Car Numbers

Car Numbers were first issued in the UK in 1903 purely to identify each vehicle. As the years have gone on though they have become more and more interesting to many as people realised that names and words could be made out of the numbers and letters. A market for cherished number plates began and is still going strong but although there is often a serious amount of money changing hands there is also a very much fun aspect to car numbers.

Some car numbers related trivia:

CGH 111 is owned by a Mr C G Hill who in 1959 told a car salesman he would only buy a car if it had his name on it.... the car salesman subsequently obtained the number for him for the princely sum of £5.00! If only it was so easy these days!

Nothing to do with any particular number plates but a gentleman from India discovered his amazing ability to memorise numbers at the tender age of 4, his parents were hosting a party and during the party he ventured into the car park, read the car numbers for each guest’s car and recited the entire list later on in the evening!

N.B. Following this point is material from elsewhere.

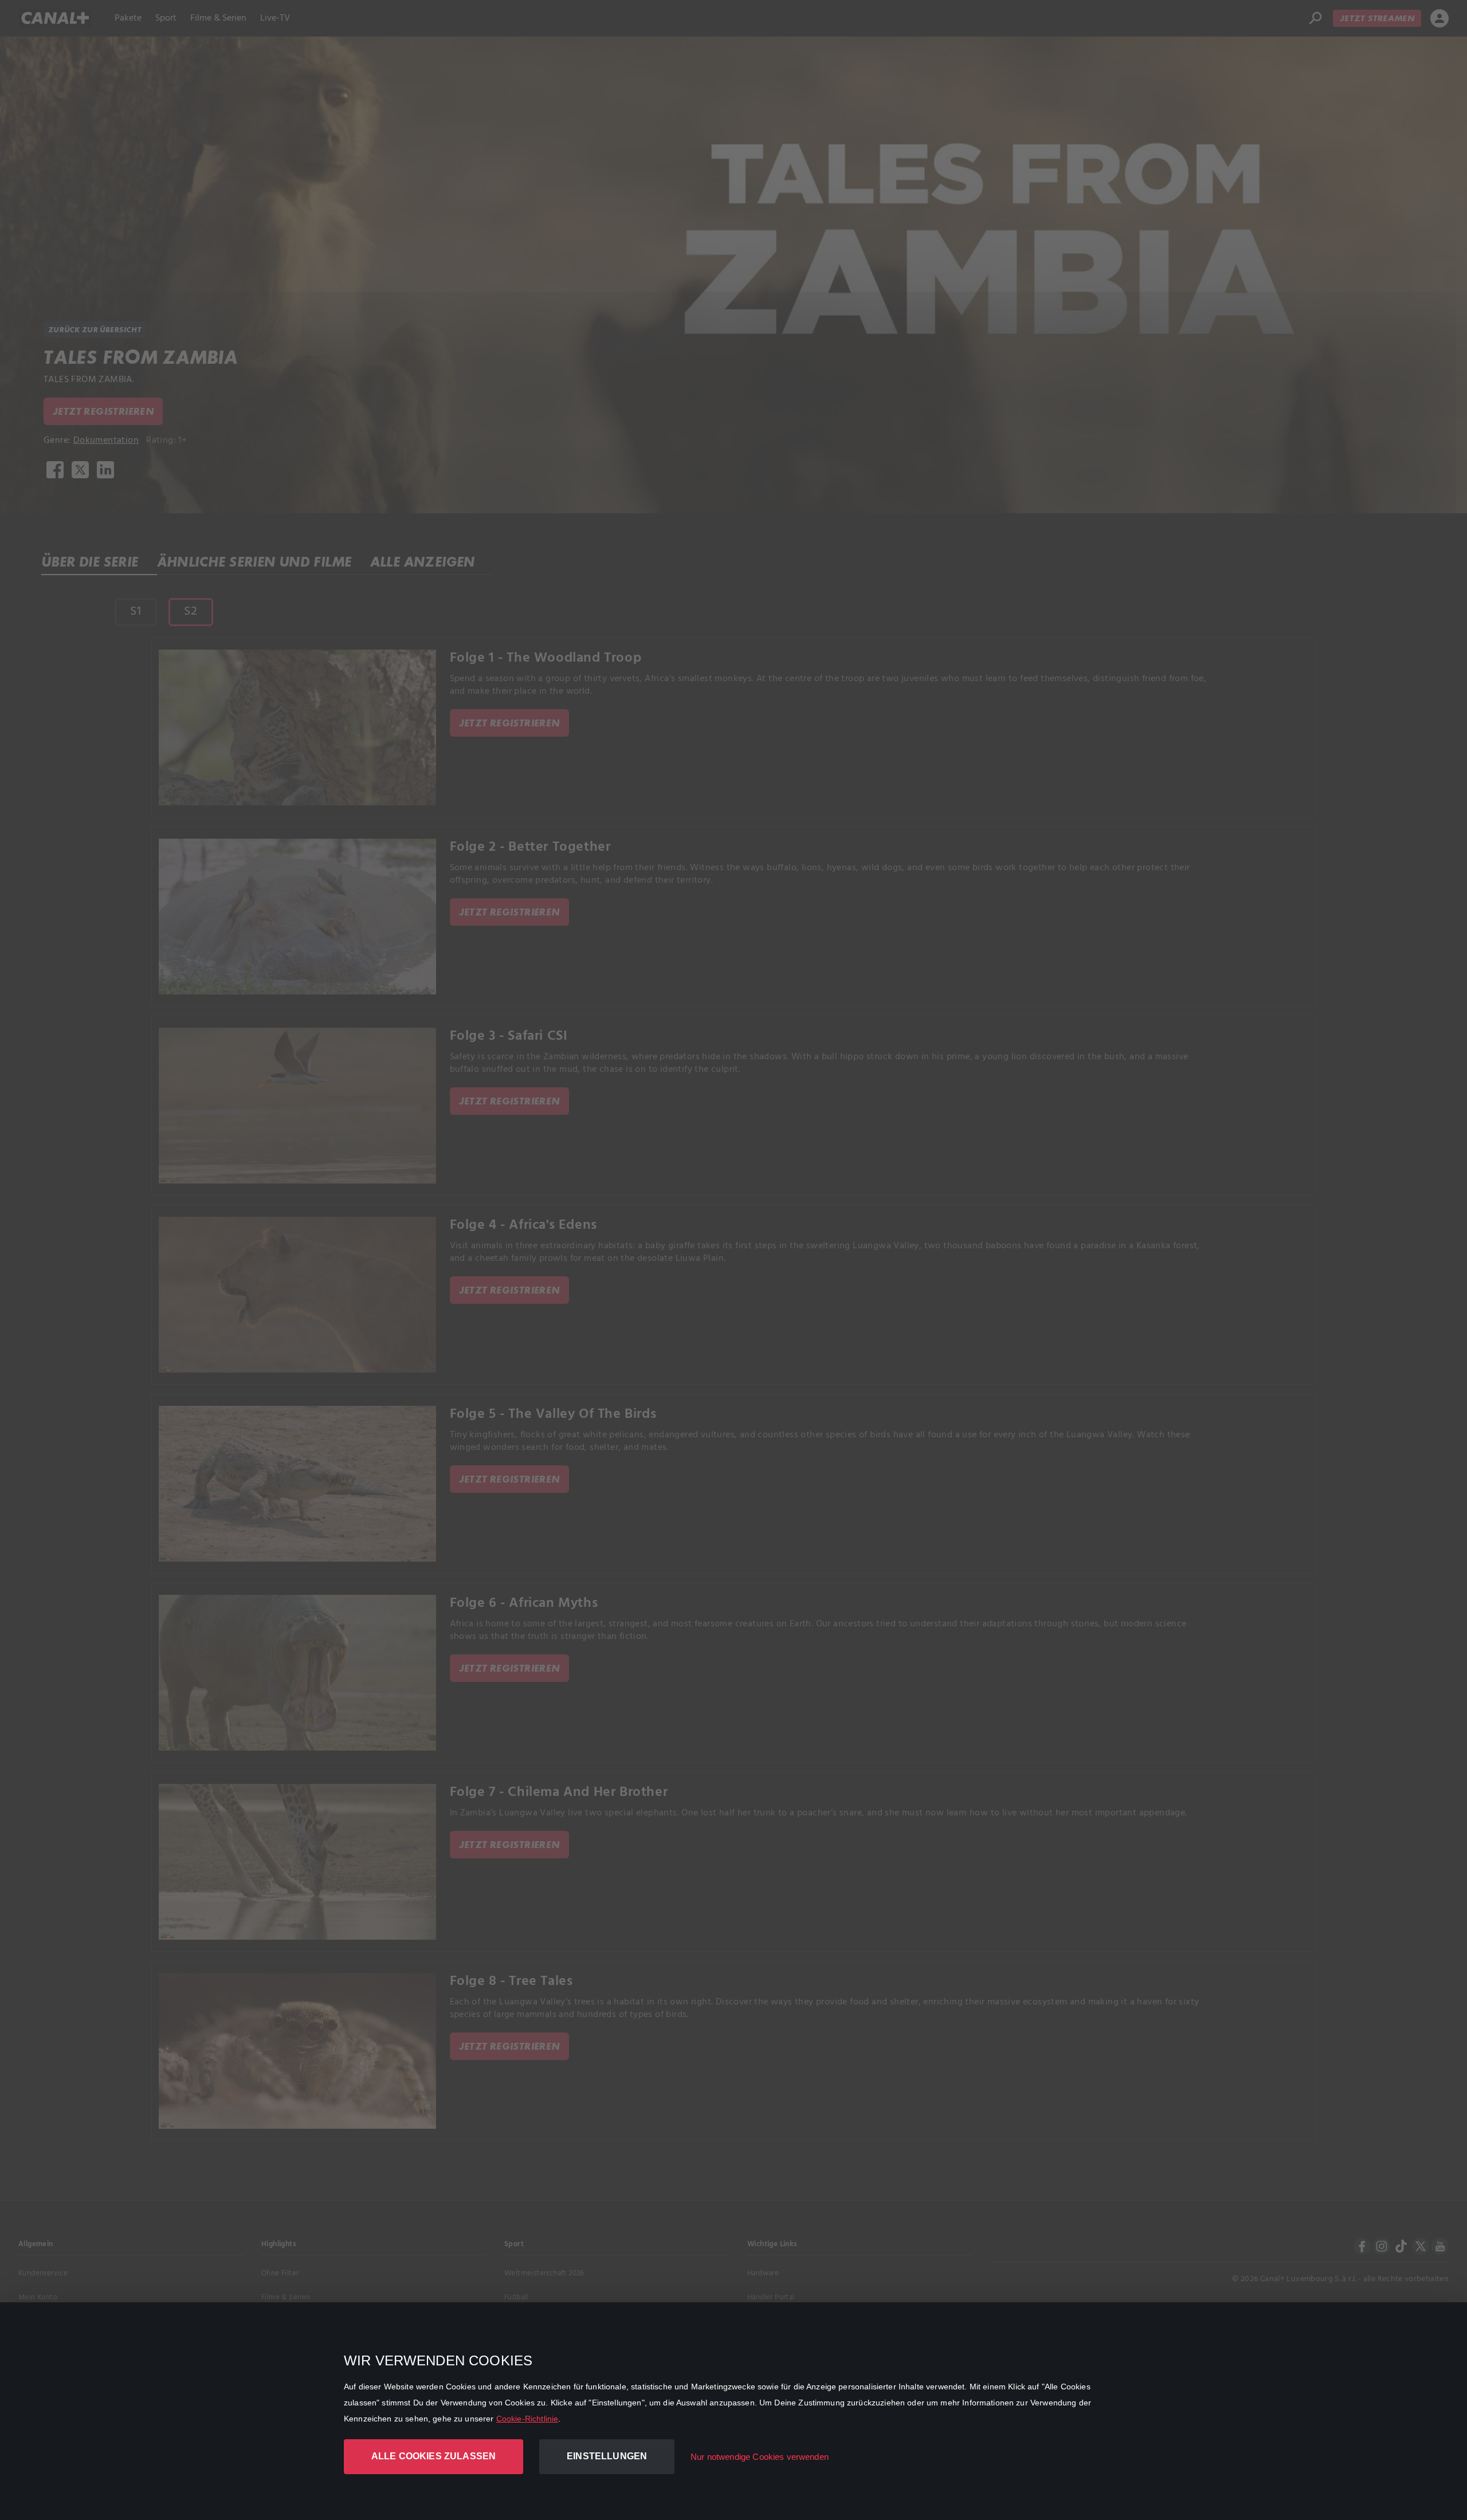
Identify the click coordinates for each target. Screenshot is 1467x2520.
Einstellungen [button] (607, 2456)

The first recorded cherished number is T 8 which was owned by Harry Tate the Scottish Comedian (1872-1940)

S8 RRY was bought for Robbie Williams to put on his new Ferrari to say 'Sorry' to his fans for spending so much money on a car. He later bought a moped!

MT 906 is on an 1896 Arnold Dogcart. Not too interesting a fact at first glance it is true. However, the vehicle is the only known survivor to have taken part in the Emancipation Day Run on 14th November 1896 (the first day motorists could drive without being preceded by a pedestrian!).

When a friend told Paul Daniels that MAG 1C was for sale he didn’t believe it as he’d already looked into acquiring the number many years earlier and been told it had never been issued. He answered the ad in The Times though and found that it was all above board and on a Ferrari so went ahead and purchased the plate with the car. He had however been correctly informed all those years ago because at the time the number hadn’t been in existence, it had actually only been issued later as a replacement for a donor vehicle involved in a cherished transfer!

You might have heard of Chris Tarrant of 'Who Wants to be a Millionaire' and 'Tiswas' fame. But did you know he started out as a teacher? Early on in his teaching career and a little short of cash he lived in the grounds of the school he taught at in his minivan which showed the registration mark 161 GLO. The postman would very kindly deliver his mail to the car, so when a friend addressed a letter 161 GLO, Sprules Road, London SE4 it has to be the only time car numbers have been used as an address!